An arbitral award can be set aside if it is contrary to (a) fundamental policy of Indian law, or (b) the interest of India, or (c) justice or morality. (Renusagar Power Co. Ltd. v. General Electric Co. [Renusagar Power Co. Ltd. v. General Electric Co., 1994 Supp (1) SCC 644] ) Patent illegality was added to the above three grounds in ONGC Ltd. v. Saw Pipes Ltd., (2003) 5 SCC 705. Illegality must go to the root of the matter and in case the illegality is of trivial nature it cannot be held that the award is against the public policy. It was further observed in ONGC Ltd. v. Saw Pipes Ltd., (2003) 5 SCC 705 that an award could also be set aside if it is so unfair and unreasonable that it shocks the conscience of the Court.

In  DDA v. R.S. Sharma and Co., (2008) 13 SCC 80 it was held that an award can be interfered with by the Court under Section 34 of the Act when it is contrary to:

(a) substantive provisions of law; or

(b) provisions of the 1996 Act; or

(c) against the terms of the respective contract; or

(d) patently illegal; or

(e) prejudicial to the rights of the parties.
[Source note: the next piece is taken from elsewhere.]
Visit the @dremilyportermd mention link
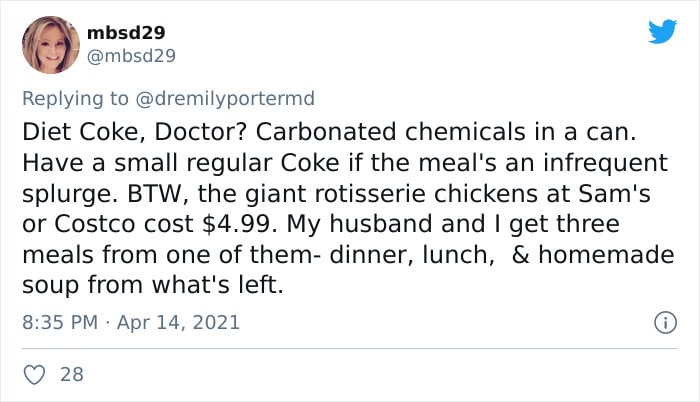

The fundamental policy of India was explained in  ONGC Ltd. v. Western Geco International Ltd., (2014) 9 SCC 263 as including all such fundamental principles as providing a basis for administration of justice and enforcement of law in this country. It was held inter alia, that a duty is cast on every tribunal or authority exercising powers that affect the rights or obligations of the parties to show a “judicial approach”. It was further held that judicial approach ensures that an authority acts bona fide and deals with the subject in a fair, reasonable and objective manner and its decision is not actuated by any extraneous considerations. It was also held that the requirement of application of mind on the part of the adjudicatory authority is so deeply embedded in our jurisprudence that it can be described as a fundamental policy of Indian law. The Court further observed that the award of the Arbitral Tribunal is open to challenge when the arbitrators fail to draw an inference which ought to be drawn or if they had drawn an inference which on the face of it is untenable resulting in miscarriage of justice. The Court has the power to modify the offending part of the award in case it is severable from the rest, according to the said judgment ONGC Ltd. v. Western Geco International Ltd., (2014) 9 SCC 263.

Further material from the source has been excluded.